● **SOURCE TEXT**
John James Graham Colclough  (15 October 1883 – 28 April 1954) was an Australian rules footballer who played with Melbourne in the Victorian Football League (VFL).

Family
The son of Richard Colclough (1839–1908), and Jean Colclough (1849–1927), née Graham, John James Graham Colclough was born at Ascot Vale, Victoria on 15 October 1883. 

He married twice:
 He married Mary Grant (1878–1914) on 3 March 1908;  they had two sons: Richard Roy Grant Colclough (1908–1985), and John Graham Colclough (1914–1916).
 He married Annie Isabella McNaughton (1890–1977) in 1925; they had one daughter: Janet Isobel Colclough (1927–), later, Mrs. Dimmick.

Education
Educated at Scotch College, Melbourne, he played with the school's First XVII in 1899, 1900, and 1901.

Football

Melbourne
He played 11 games for Melbourne in 1901, while he was still attending Scotch College (which, at the time, was located in East Melbourne); and, on one occasion, he missed a game because he needed to study for a Monday school examination.

Ballarat
In 1902 he was cleared from Melbourne to play with Ballarat Football Club. He played with the club for four seasons (1902–1905).

Military career
Stating that his occupation was "stock and station agent, he enlisted in the First AIF on 11 November 1915.

He was awarded the Distinguished Conduct Medal (DCM) in 1917. He was awarded the Belgian Croix de Guerre in 1918. He was promoted to Second Lieutenant in April 1918.

Death
He died at Richmond, Victoria on 28 April 1954.

● **INFORMATION GIVEN**
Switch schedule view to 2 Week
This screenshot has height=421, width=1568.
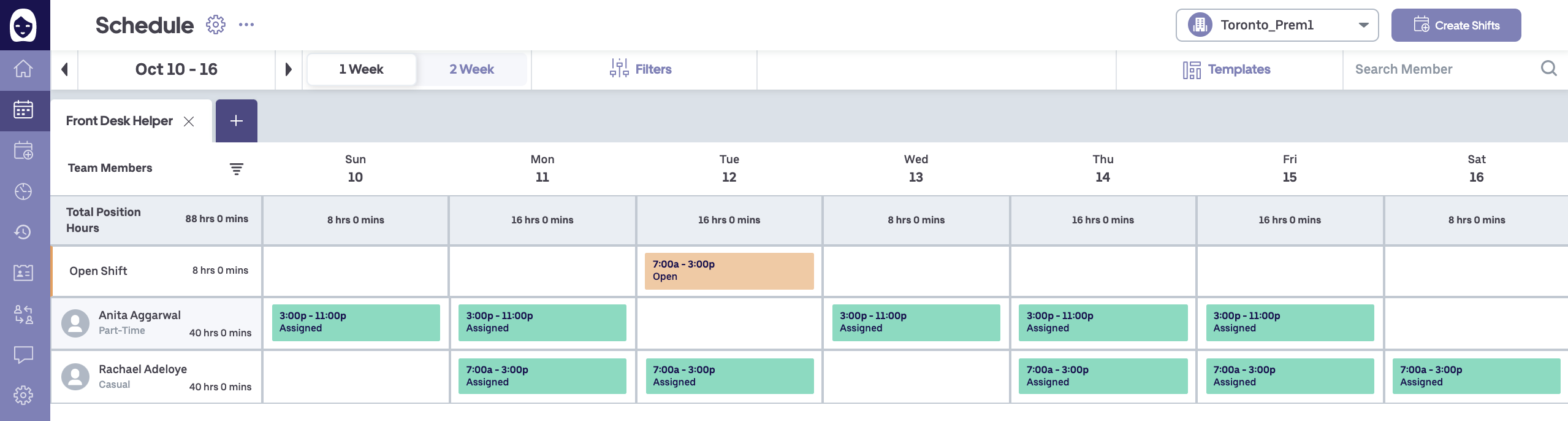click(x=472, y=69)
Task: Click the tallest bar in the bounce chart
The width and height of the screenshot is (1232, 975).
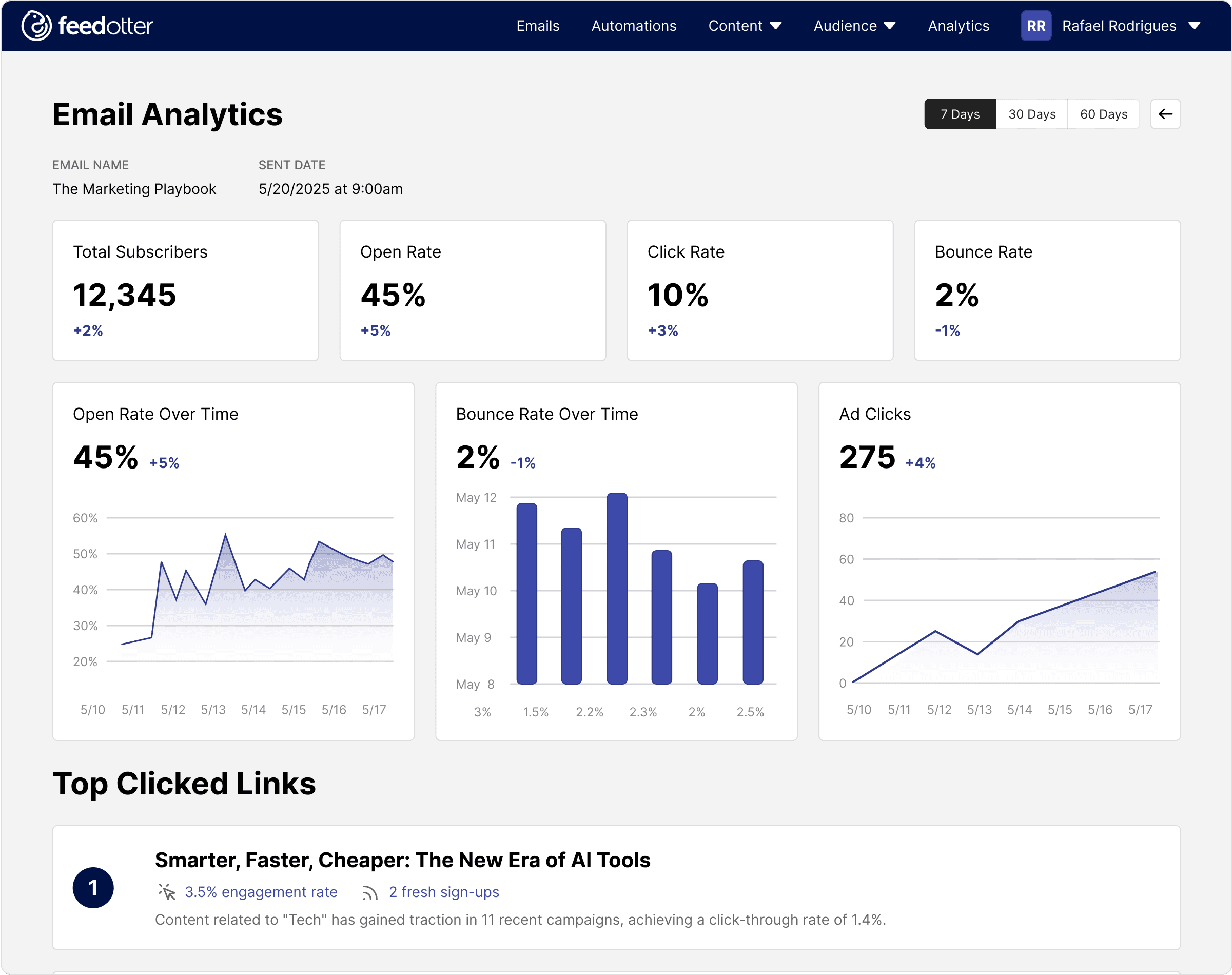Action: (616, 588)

● **JOB**
From the Colclough biography above, list every child of John James Graham Colclough that it names.

● **PROBLEM SOLUTION**
Richard Roy Grant Colclough
John Graham Colclough
Janet Isobel Colclough